Goal of the exercise ::
Please tally every line in the listing below where the word "mobile" appears, then give the number and nothing more.

Records for this task ::

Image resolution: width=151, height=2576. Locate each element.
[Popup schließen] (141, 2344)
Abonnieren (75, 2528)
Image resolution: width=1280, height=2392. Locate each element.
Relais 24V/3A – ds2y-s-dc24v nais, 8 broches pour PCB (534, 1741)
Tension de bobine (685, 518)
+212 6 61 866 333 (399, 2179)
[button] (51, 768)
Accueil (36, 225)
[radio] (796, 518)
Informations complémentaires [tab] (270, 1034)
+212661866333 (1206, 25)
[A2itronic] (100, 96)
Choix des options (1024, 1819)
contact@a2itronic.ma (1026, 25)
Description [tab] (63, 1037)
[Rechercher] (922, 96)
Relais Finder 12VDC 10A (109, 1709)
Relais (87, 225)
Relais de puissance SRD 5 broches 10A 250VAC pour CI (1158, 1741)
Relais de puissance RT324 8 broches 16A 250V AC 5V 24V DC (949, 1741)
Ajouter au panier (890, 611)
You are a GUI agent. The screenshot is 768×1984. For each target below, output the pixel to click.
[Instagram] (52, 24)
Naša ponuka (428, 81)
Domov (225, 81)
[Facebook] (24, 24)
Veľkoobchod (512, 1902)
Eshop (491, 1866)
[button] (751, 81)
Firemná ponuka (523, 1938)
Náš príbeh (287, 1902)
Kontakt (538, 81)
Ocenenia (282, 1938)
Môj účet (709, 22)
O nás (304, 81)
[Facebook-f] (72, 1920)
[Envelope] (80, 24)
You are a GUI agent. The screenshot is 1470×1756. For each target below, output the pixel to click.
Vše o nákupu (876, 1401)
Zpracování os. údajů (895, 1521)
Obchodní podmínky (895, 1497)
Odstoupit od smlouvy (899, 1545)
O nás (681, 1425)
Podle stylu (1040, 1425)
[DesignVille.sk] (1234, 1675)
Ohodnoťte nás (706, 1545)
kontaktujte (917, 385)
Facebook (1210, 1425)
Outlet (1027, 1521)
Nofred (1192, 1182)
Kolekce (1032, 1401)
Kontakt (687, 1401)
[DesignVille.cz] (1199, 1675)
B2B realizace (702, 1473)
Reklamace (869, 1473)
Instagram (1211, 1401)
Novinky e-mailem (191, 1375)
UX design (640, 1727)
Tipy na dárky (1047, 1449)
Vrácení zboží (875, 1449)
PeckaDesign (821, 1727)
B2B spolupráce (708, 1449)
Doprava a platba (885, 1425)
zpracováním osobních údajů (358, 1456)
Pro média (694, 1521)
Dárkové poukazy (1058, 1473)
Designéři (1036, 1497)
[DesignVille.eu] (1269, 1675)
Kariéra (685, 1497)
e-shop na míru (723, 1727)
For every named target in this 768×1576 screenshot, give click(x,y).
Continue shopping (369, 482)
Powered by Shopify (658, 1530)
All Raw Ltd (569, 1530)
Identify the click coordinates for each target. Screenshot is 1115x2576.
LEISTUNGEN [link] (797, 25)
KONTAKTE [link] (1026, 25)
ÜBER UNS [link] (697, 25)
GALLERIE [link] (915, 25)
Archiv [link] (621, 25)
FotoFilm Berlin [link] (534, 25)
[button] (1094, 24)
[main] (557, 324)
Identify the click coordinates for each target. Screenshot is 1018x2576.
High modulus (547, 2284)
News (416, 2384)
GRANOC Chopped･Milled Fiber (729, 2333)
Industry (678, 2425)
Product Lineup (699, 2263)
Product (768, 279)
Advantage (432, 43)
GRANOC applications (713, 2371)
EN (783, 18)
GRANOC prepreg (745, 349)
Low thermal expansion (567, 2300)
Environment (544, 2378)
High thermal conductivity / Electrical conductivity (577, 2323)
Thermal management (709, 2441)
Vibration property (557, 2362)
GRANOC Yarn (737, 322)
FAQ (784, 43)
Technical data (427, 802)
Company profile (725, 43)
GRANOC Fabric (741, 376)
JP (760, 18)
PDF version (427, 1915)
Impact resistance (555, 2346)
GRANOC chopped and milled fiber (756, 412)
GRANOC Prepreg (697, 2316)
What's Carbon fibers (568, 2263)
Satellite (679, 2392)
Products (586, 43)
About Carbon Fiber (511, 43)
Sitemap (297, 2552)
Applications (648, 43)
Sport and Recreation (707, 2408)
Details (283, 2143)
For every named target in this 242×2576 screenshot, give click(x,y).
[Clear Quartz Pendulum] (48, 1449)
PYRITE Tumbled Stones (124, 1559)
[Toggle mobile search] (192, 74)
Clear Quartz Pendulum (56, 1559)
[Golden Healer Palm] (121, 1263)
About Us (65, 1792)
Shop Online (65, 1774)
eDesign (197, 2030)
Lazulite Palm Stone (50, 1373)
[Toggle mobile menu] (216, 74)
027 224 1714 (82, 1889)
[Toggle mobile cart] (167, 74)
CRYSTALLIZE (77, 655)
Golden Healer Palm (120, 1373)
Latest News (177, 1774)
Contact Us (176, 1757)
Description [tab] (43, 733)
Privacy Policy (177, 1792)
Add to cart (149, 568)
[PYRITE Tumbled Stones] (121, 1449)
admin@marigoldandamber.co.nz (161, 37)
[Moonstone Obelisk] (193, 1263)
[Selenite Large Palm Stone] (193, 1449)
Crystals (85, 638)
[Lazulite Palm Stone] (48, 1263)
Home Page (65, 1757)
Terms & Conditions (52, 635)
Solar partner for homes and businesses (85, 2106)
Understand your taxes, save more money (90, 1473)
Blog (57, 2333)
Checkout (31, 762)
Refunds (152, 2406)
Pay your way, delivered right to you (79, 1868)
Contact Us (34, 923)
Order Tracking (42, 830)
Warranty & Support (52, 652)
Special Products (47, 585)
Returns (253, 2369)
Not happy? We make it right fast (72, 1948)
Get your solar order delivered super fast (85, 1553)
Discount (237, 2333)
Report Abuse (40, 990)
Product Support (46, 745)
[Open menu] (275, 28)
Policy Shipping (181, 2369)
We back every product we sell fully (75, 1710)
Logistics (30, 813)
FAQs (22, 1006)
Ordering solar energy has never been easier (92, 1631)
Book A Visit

Answer space ::
3